Welke morele dilemma’s spelen een rol?
Parallel aan de aanpassing van de richtlijn zal Verweij ethisch onderzoek doen naar de morele dilemma’s die aan de orde zijn bij de keuze om wel of niet een veel te vroeggeboren kind op te vangen en zorg te bieden die gericht is op overleving. Dit kan zowel ouders als zorgverleners houvast te geven bij deze complexe counseling.
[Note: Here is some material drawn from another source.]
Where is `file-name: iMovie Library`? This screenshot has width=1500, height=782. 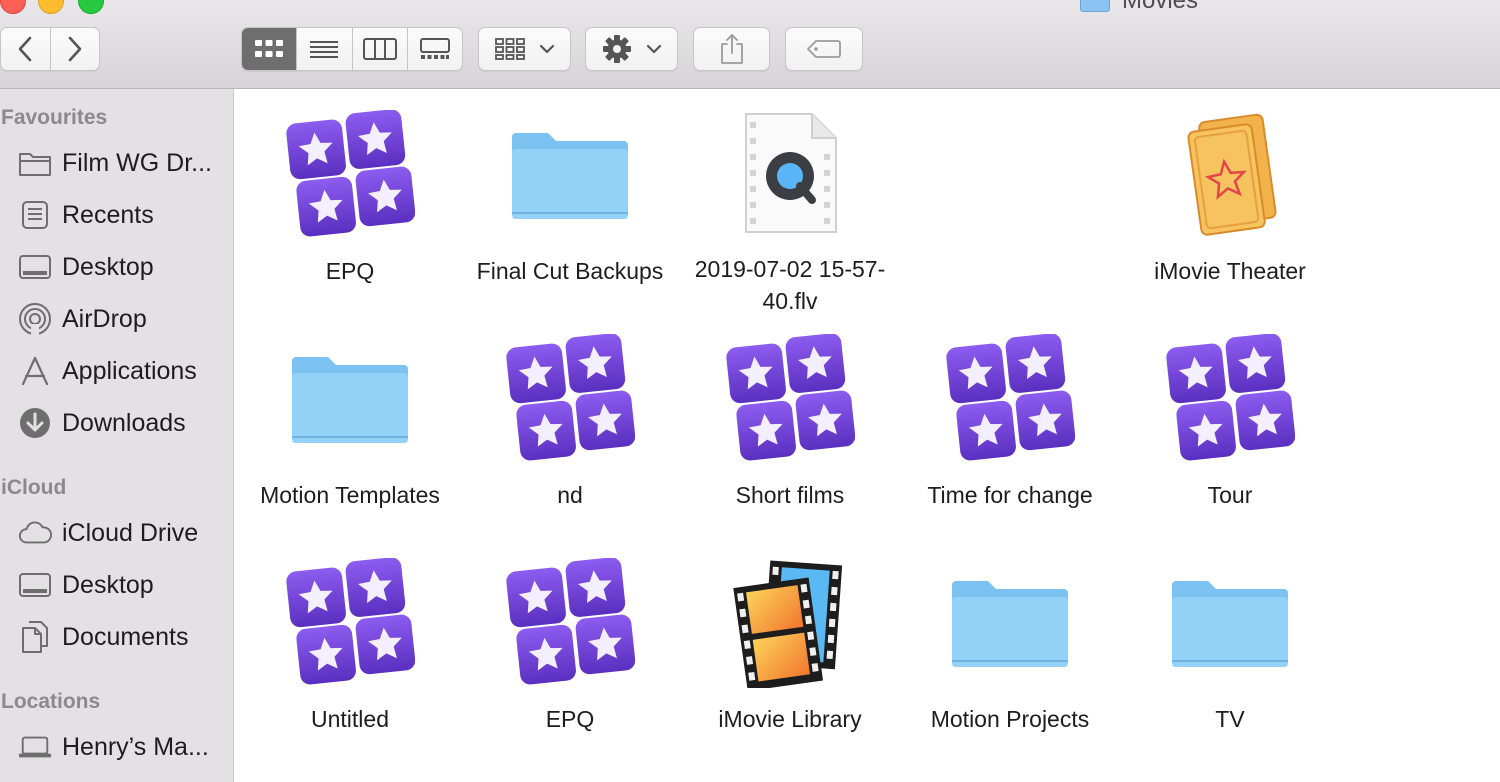 file-name: iMovie Library is located at coordinates (790, 719).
Kunstplacenta: onderwerp voor het publieke debat
Er wordt momenteel onderzoek gedaan naar de mogelijkheden van een kunstplacenta, in medische termen een kunstamnion- en placenta (KAPT) genoemd. Zo’n kunstplacenta bootst de baarmoeder heel nauwkeurig na. Zo zou het kind zich mogelijk beter kunnen ontwikkelen dan in een couveuse. Naast een veranderende richtlijn kan ook de ontwikkeling van de zogenaamde de zorg voor extreme prematuren mogelijk veranderen. De laatste tien jaar is er niet veel veranderd in de overlevingskansen van extreem vroeggeboren kinderen. Een KAPT zou daar mogelijk verandering in kunnen brengen. Een ongeboren kind zou dan immers in een setting verder kunnen groeien, die veel meer lijkt op een baarmoeder. Verweij: ‘Ik vind het belangrijk om een realistisch beeld te schetsen van de KAPT en daarmee het publieke debat aan te gaan over de wenselijkheid van deze ontwikkeling. Juist nu, en niet pas als het al een feit is.'
Ethische kwesties bij screening op foetale ziekten
Verweij is één van de vier mensen in Nederland die ook in de baarmoeder opereert. Daarnaast is ze de enige gynaecoloog die ook een master in de filosofie (bio-ethiek en gezondheid) op zak heeft. Ze promoveerde op de implementatie van de non-invasieve prenatale test (NIPT). Ze is een van de initiatiefnemers geweest van het landelijke NIPT-consortium, een multidisciplinaire groep die alle benodigde onderbouwing heeft weten te leveren om (als eerste land ter wereld) een nationaal programma te implementeren dat NIPT als eerstelijnstest aanbiedt aan alle zwangere vrouwen. Tijdens dit project voerde ze diepgaande discussies met veel experts over ethische kwesties bij screening op foetale ziekten. Dit motiveerde haar destijds om een tweejarige Master Philosophy Bioethics & Health aan de Vrije Universiteit te volgen.
Vanuit de perinatologische expertise richt ze zich op het beheersen van gezondheidsproblemen van de moeder en de foetus voor, tijdens en vlak na de zwangerschap. Voor haar onderzoek kan ze haar expertise van gynaecoloog-perinatoloog en interesse in de medische ethiek gecombineerd inzetten.